If you have done a Whole30, you have proven that you have steely self-dicipline! What an amazing virtue to have! But be careful and don't fool yourself into using that self-dicipline into possibly doing somehting harmful to yourself. Seriously ask yourself, "is IF going to make my a happier and healthier person?" or "is this a personal challenge to try and keep up with someone else's protocol?" I think many of us (competitive, Type A personalities) can fall victim of this. I know I have caught myself trying to be competitive with my paleo/whole30ness and I have to stop and ask myself those two questions.

The whole30 is about self-care. Become an expert on you, not paleo! Because I promise no one is walking around with extra gold stars if they IF or not.

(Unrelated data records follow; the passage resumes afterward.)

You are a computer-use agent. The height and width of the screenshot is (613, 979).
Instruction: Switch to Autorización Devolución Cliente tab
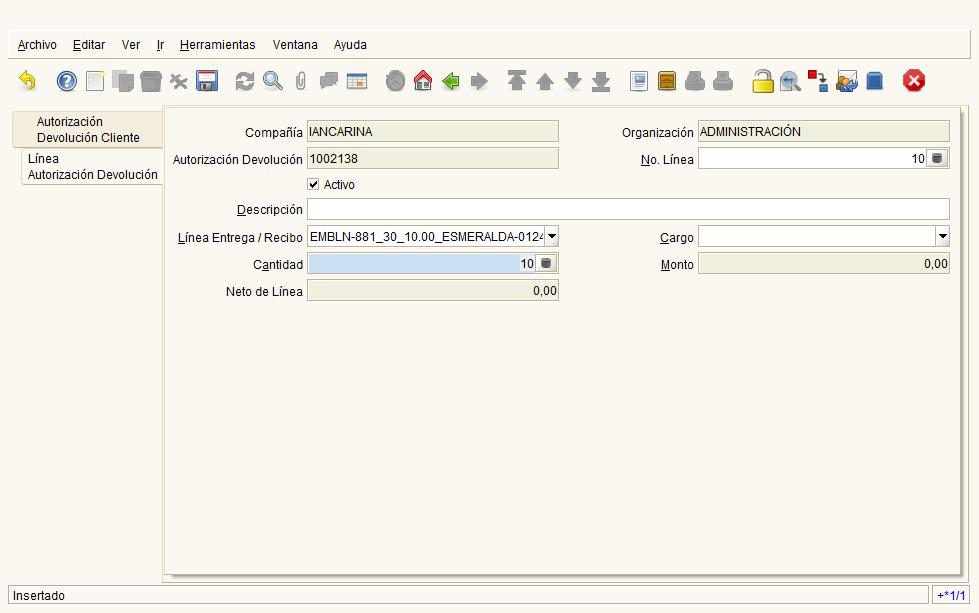pyautogui.click(x=88, y=130)
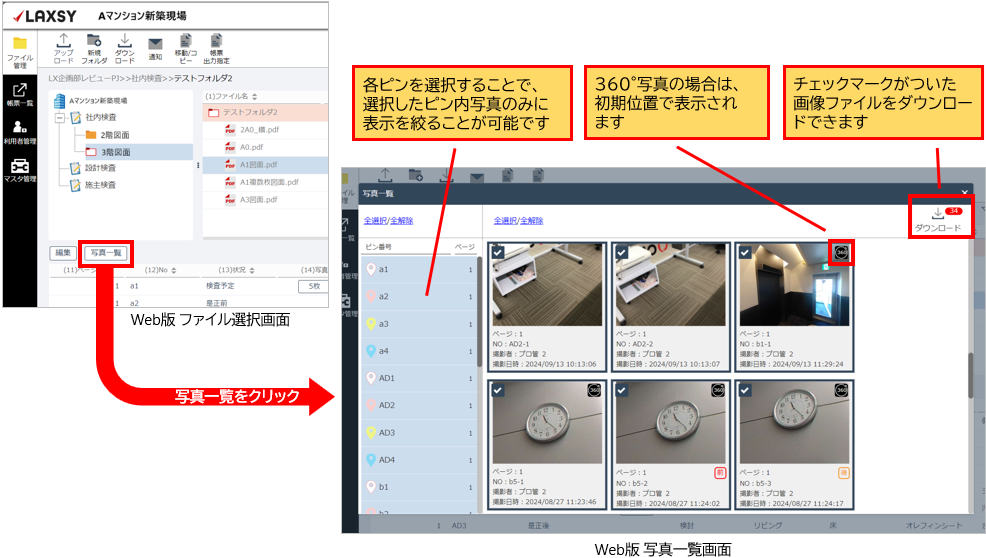The height and width of the screenshot is (558, 986).
Task: Download checked photos with ダウンロード button
Action: [937, 219]
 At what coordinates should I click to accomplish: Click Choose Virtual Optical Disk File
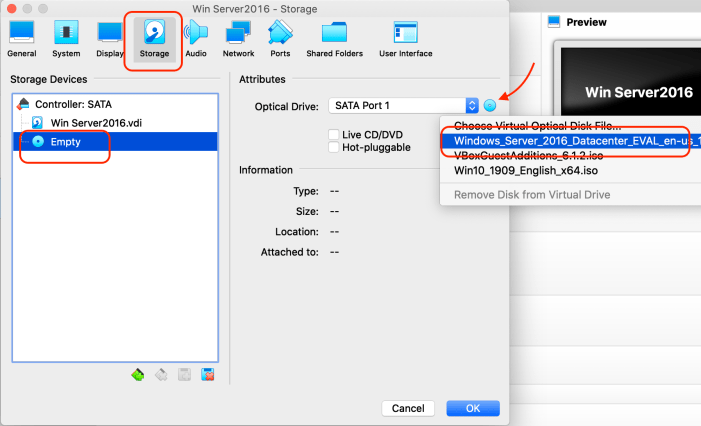tap(537, 126)
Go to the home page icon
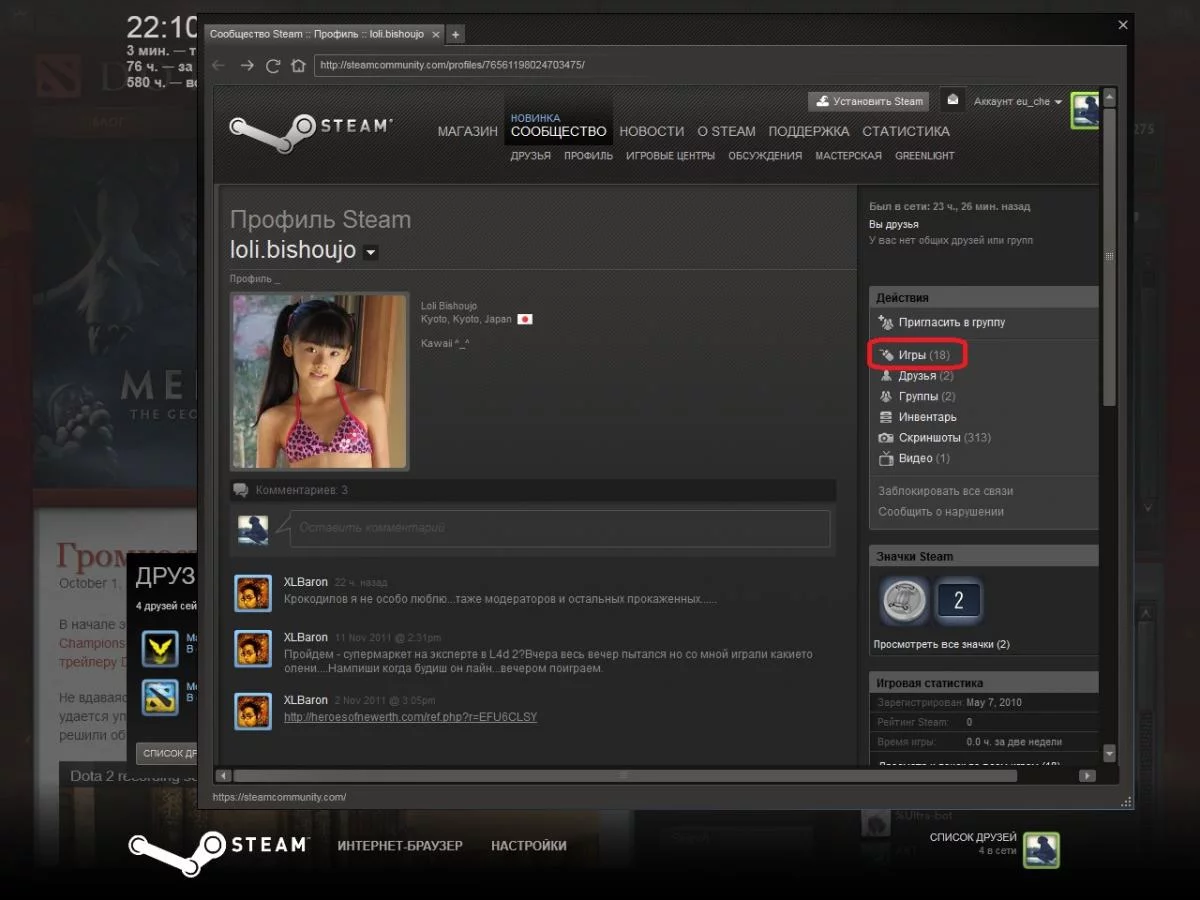This screenshot has width=1200, height=900. (x=298, y=66)
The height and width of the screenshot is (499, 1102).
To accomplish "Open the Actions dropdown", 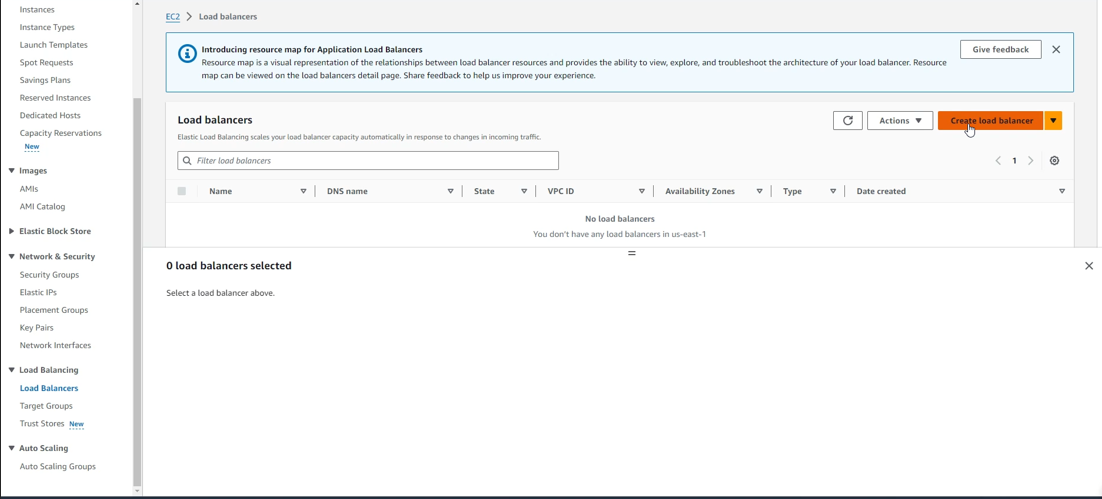I will (x=900, y=121).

totally hear you and agree, Megan.

and i came to my own version of IF far outside of the full-on IF crowd and conversation (meaning the version that works for me and feels like how my body wants to "meal plan" naturally, given my current lifestyle patterns as a whole). while i don't discount potential benefits of "real" or stricter IF, for me and my body and my life, what works is having "breakfast" be an "MCT oil-coconut milk" coffee. then a big healthy meal for brunch/lunch, then eating another big healthy meal for dinner (usually around 8, so not particularly early for most folks). after that, i just don't feel like i want or need anything else in a day. my body rests and fully digests, and i start again the next morning. i'm not saying this pattern will always be best for me, but with my current physical activities and food choices (lots of meat and fat), it feels right.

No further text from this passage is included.